Assignment. Make an exact copy of the entries that come next.

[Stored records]
_____

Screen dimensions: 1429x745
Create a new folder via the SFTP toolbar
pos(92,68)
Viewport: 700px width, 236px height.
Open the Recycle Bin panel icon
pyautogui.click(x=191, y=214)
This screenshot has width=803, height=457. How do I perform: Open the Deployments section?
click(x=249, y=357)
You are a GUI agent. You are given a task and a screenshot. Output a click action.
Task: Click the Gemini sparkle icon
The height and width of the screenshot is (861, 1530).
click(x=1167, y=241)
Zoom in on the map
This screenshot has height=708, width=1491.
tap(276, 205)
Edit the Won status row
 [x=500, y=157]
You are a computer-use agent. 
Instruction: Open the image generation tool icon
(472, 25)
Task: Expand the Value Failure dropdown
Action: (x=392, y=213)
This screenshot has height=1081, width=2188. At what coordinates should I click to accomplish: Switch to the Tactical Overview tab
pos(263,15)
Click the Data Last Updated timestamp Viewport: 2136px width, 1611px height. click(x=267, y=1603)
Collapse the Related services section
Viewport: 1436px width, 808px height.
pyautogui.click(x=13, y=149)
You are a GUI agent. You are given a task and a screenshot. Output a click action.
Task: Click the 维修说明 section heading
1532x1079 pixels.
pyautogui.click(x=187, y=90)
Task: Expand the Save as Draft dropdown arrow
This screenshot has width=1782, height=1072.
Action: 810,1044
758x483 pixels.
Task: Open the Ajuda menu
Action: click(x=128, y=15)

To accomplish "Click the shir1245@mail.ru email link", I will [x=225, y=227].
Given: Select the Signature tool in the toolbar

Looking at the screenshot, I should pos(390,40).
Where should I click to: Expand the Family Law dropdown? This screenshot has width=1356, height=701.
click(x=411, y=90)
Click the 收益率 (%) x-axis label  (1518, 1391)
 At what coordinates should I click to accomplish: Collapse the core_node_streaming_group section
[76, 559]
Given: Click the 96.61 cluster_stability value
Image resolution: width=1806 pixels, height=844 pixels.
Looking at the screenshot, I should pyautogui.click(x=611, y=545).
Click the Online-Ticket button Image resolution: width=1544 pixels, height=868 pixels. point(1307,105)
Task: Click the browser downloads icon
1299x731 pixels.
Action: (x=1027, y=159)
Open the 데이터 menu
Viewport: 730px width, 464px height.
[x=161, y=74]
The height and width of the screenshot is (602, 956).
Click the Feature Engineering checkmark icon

_____

Result.
Screen dimensions: 1429x745
Create a new folder via the SFTP toolbar
pos(92,68)
Viewport: 700px width, 236px height.
Open the Recycle Bin panel icon
pyautogui.click(x=191, y=214)
This screenshot has width=803, height=457. How do I perform: Open the Deployments section?
click(x=249, y=357)
You are a GUI agent. You are given a task and a screenshot. Output a click action.
Task: Click the Gemini sparkle icon
The height and width of the screenshot is (861, 1530).
click(x=1167, y=241)
Zoom in on the map
This screenshot has height=708, width=1491.
tap(276, 205)
Edit the Won status row
 [x=500, y=157]
You are a computer-use agent. 
Instruction: Open the image generation tool icon
(472, 25)
Task: Expand the Value Failure dropdown
Action: (x=392, y=213)
This screenshot has height=1081, width=2188. At what coordinates should I click to accomplish: Switch to the Tactical Overview tab
pos(263,15)
Click the Data Last Updated timestamp Viewport: 2136px width, 1611px height. click(x=267, y=1603)
Collapse the Related services section
Viewport: 1436px width, 808px height.
pyautogui.click(x=13, y=149)
You are a GUI agent. You are given a task and a screenshot. Output a click action.
Task: Click the 维修说明 section heading
1532x1079 pixels.
pyautogui.click(x=187, y=90)
Task: Expand the Save as Draft dropdown arrow
This screenshot has width=1782, height=1072.
Action: 810,1044
758x483 pixels.
Task: Open the Ajuda menu
Action: click(x=128, y=15)

To accomplish "Click the shir1245@mail.ru email link", I will [x=225, y=227].
Given: Select the Signature tool in the toolbar

Looking at the screenshot, I should pos(390,40).
Where should I click to: Expand the Family Law dropdown? This screenshot has width=1356, height=701.
click(x=411, y=90)
Click the 收益率 (%) x-axis label  (1518, 1391)
 At what coordinates should I click to accomplish: Collapse the core_node_streaming_group section
[76, 559]
Given: Click the 96.61 cluster_stability value
Image resolution: width=1806 pixels, height=844 pixels.
Looking at the screenshot, I should pyautogui.click(x=611, y=545).
Click the Online-Ticket button Image resolution: width=1544 pixels, height=868 pixels. point(1307,105)
Task: Click the browser downloads icon
1299x731 pixels.
Action: (x=1027, y=159)
Open the 데이터 menu
Viewport: 730px width, 464px height.
[x=161, y=74]
The height and width of the screenshot is (602, 956).
Click the Feature Engineering checkmark icon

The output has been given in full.